Re: [HACKERS] fd,c just Assert()s that lseek() succeeds

Поиск
Список
Период
Сортировка
От Tom Lane
Тема Re: [HACKERS] fd,c just Assert()s that lseek() succeeds
Дата
Msg-id 2982.1487617365@sss.pgh.pa.us
обсуждение исходный текст
Ответ на [HACKERS] fd,c just Assert()s that lseek() succeeds  (Tom Lane <tgl@sss.pgh.pa.us>)
Список pgsql-hackers
I wrote:
> I noticed while researching bug #14555 that fd.c contains two separate
> cases like
>     vfdP->seekPos = lseek(vfdP->fd, (off_t) 0, SEEK_CUR);
>     Assert(vfdP->seekPos != (off_t) -1);
> This seems, um, unwise.  It might somehow fail to fail in production
> builds, because elsewhere it's assumed that -1 means FileUnknownPos,
> but it seems like reporting the error would be a better plan.

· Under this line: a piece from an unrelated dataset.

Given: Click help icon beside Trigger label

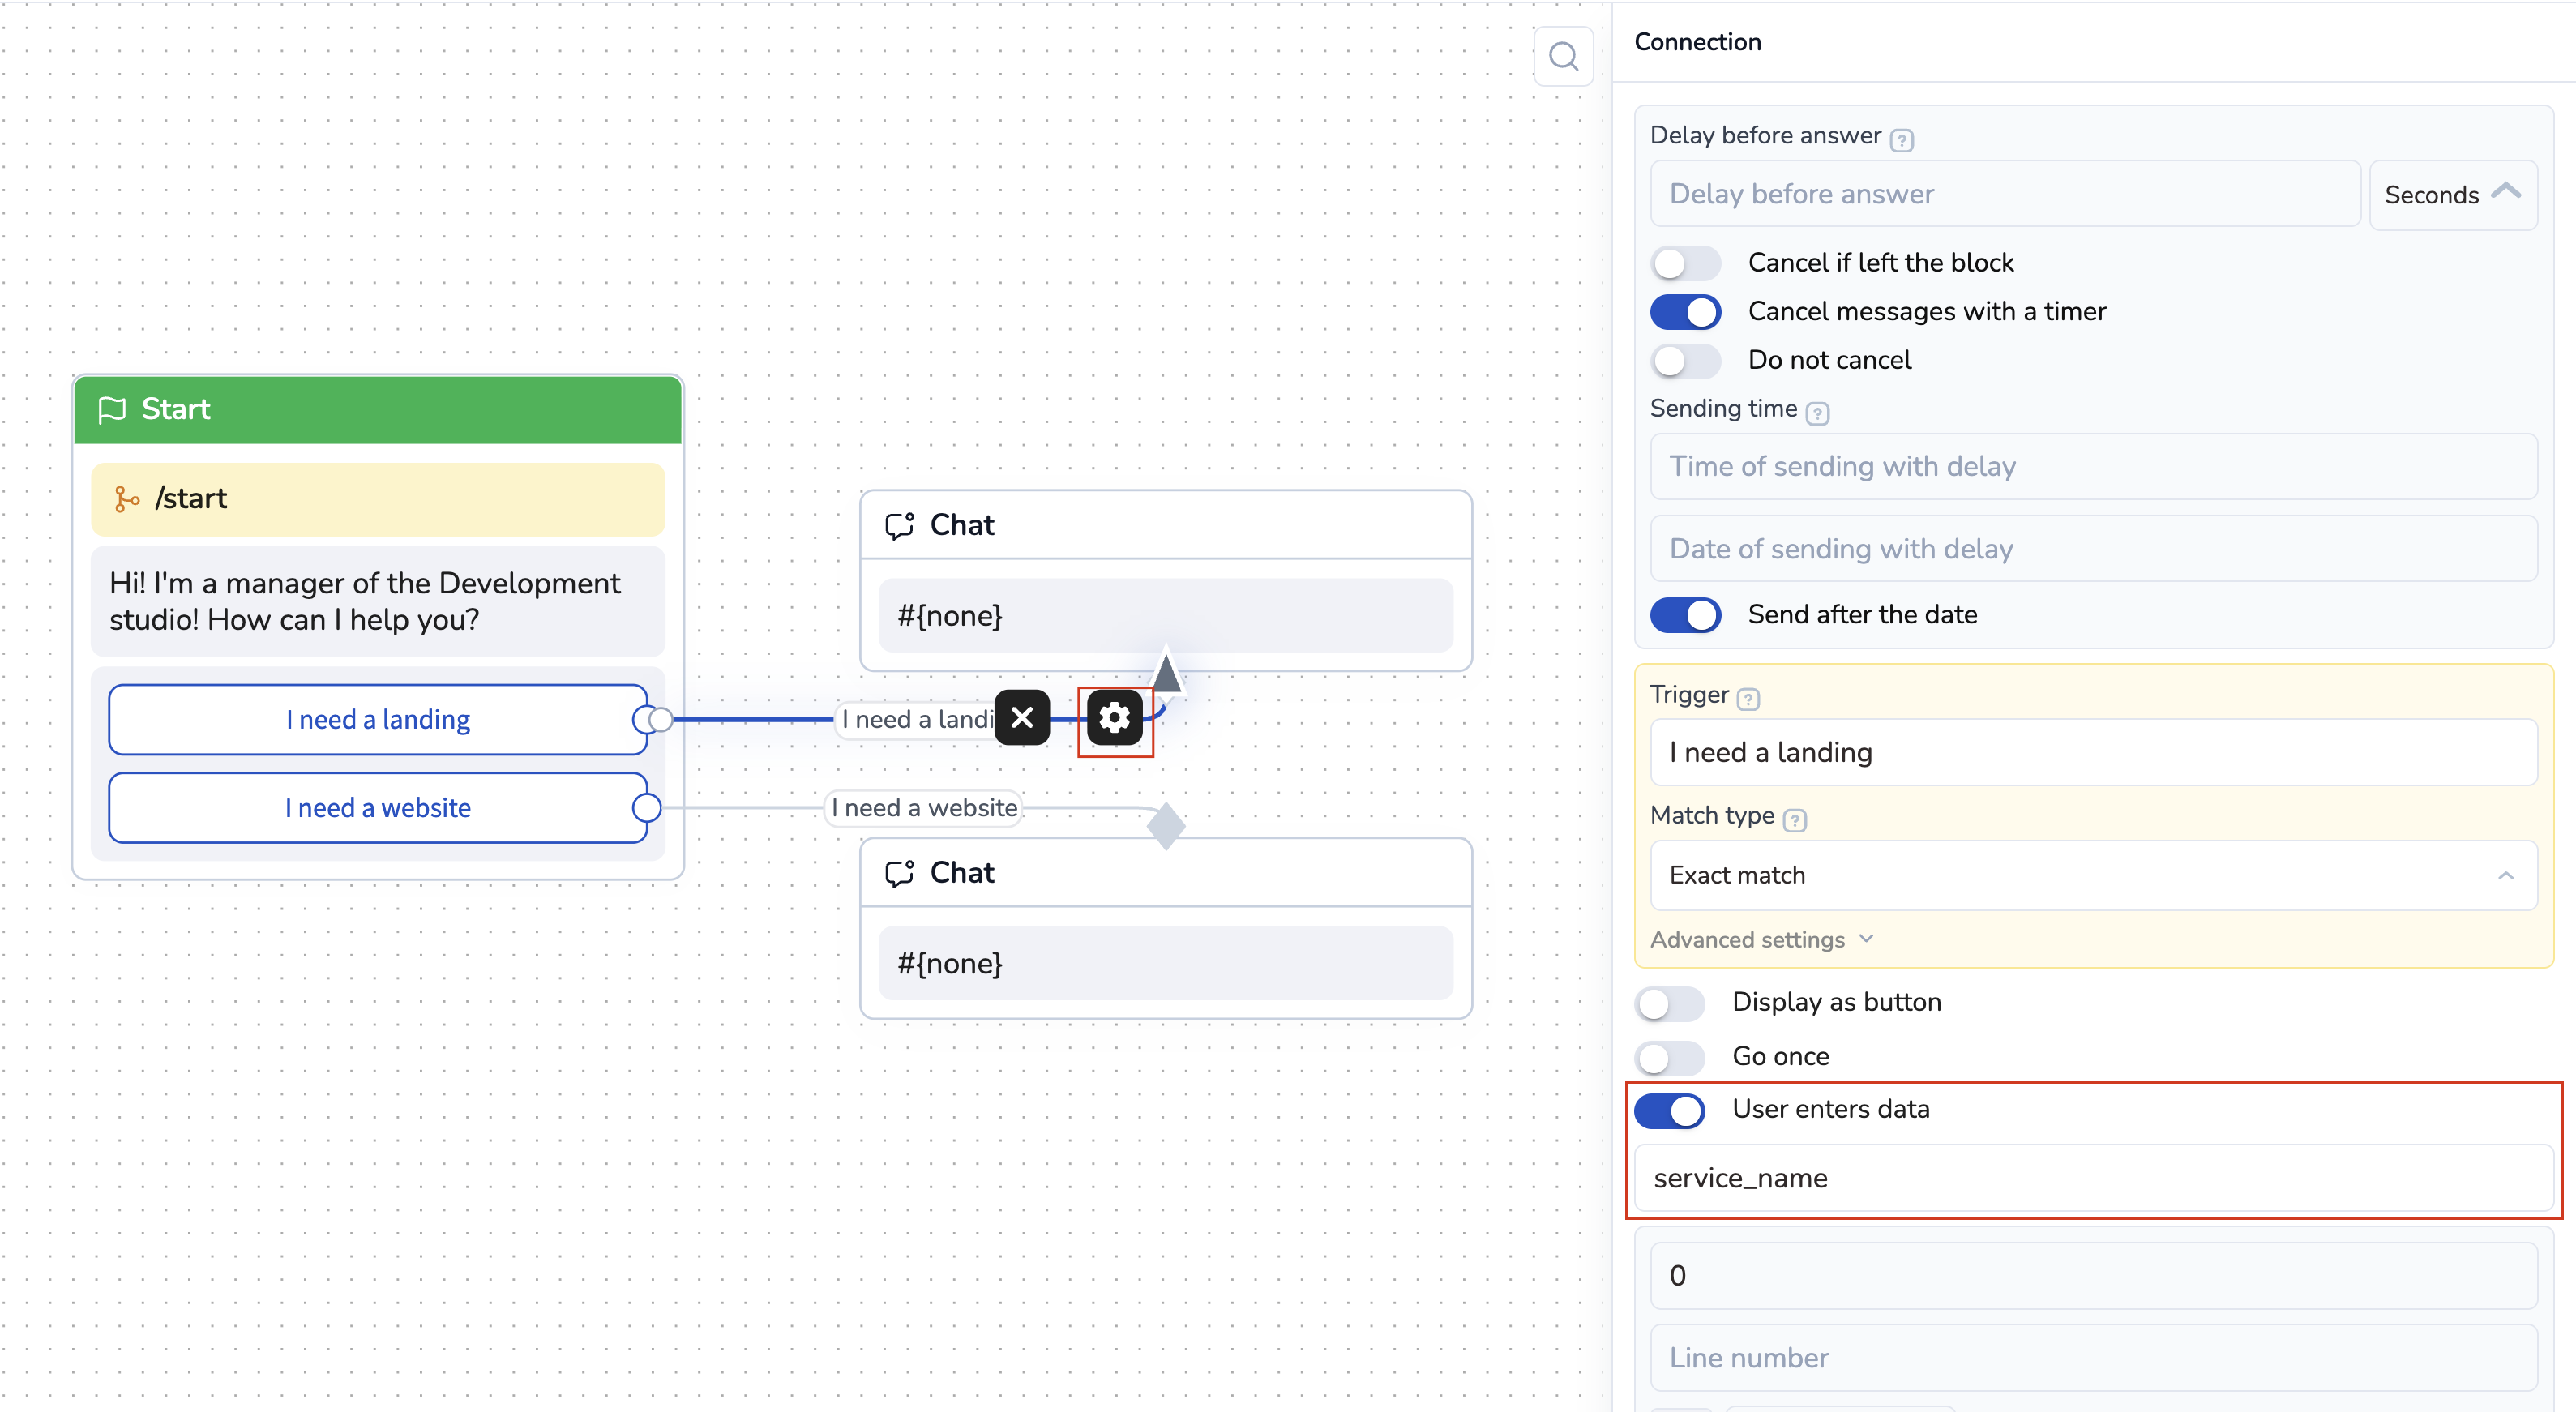Looking at the screenshot, I should pos(1747,699).
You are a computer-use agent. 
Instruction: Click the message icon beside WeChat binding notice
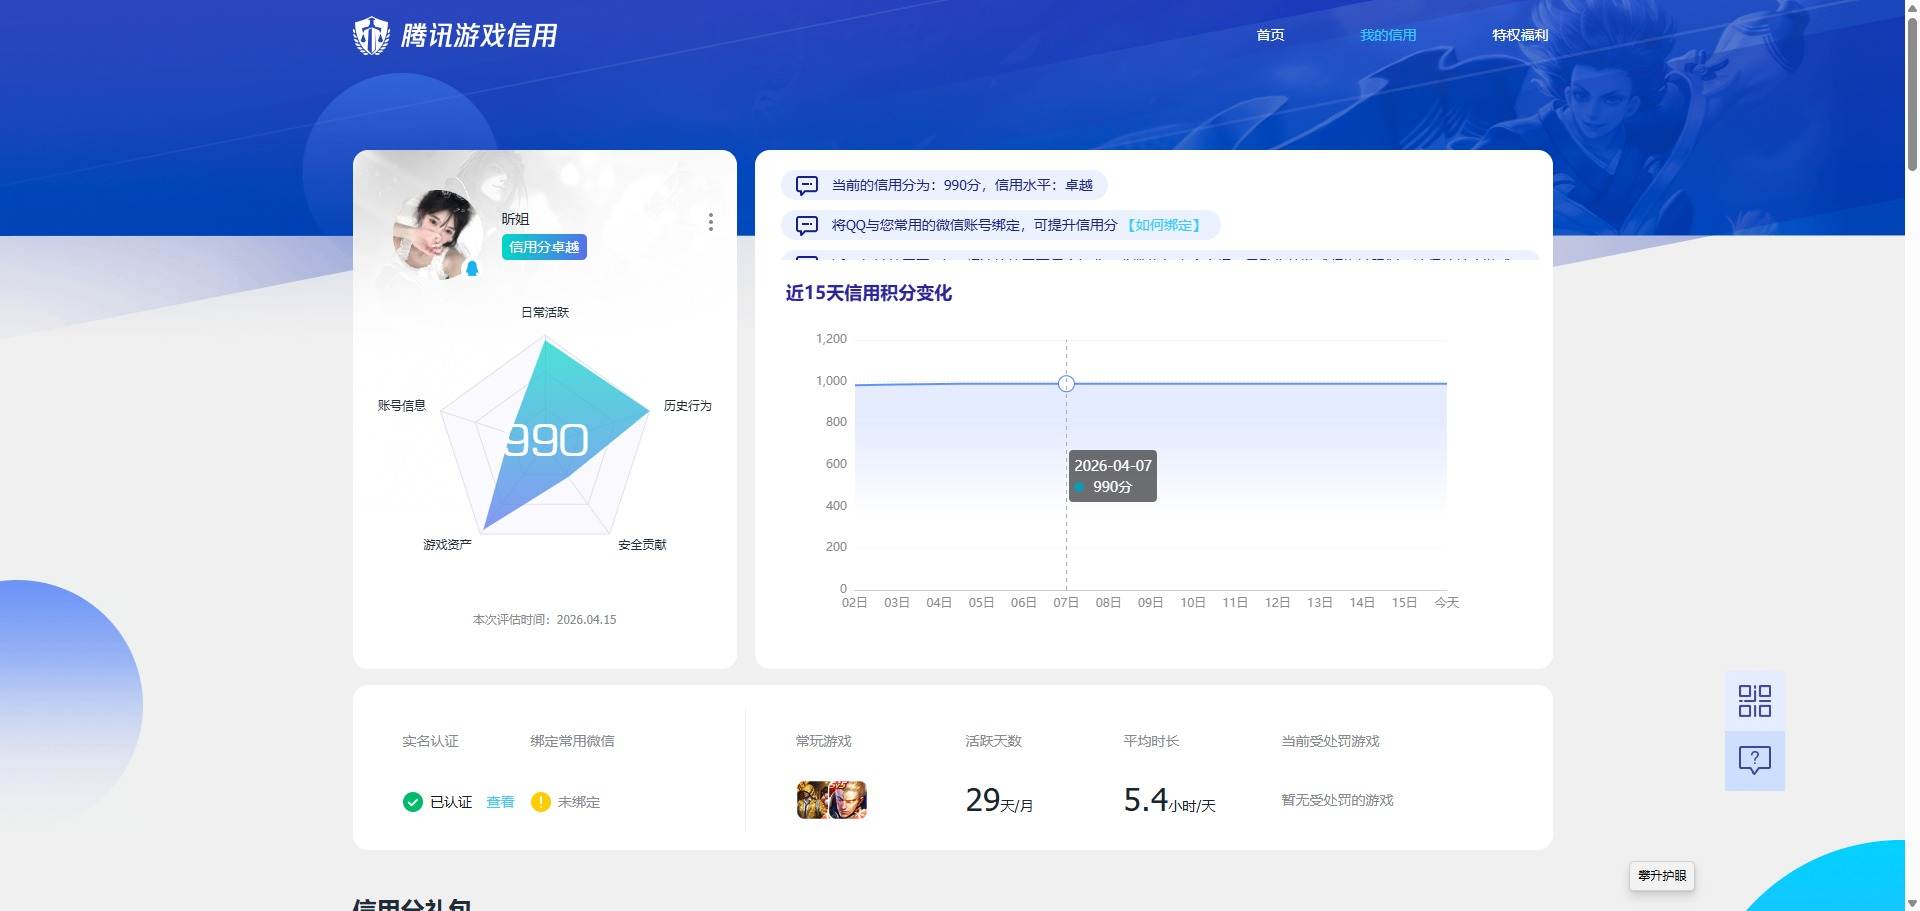[x=806, y=225]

I looked at things more closely and decided that this was really pretty
seriously broken.  Attached is a patch that attempts to spruce things up.

In LruDelete, it's more or less okay to not throw an error, mainly because
that's likely to get called during error abort and so throwing an error
would probably just lead to an infinite loop.  But by the same token,
throwing an error from the close() right after that is ill-advised, not to
mention that it would've left the LRU state corrupted since we'd already
unlinked the VFD.  I also noticed that really, most of the time, we should
know the current seek position and it shouldn't be necessary to do an
lseek here at all.  In the attached, if we don't have a seek position and
an lseek attempt doesn't give us one, we'll close the file but then
subsequent re-open attempts will fail (except in the somewhat-unlikely
case that a FileSeek(SEEK_SET) call comes between and allows us to
re-establish a known seek position).

Meanwhile, having an Assert instead of an honest test in LruInsert is
really dangerous: if that lseek failed, a subsequent read or write would
read or write from the start of the file, not where the caller expected,
leading to data corruption.

I also fixed a number of other places that were being sloppy about
behaving correctly when the seekPos is unknown.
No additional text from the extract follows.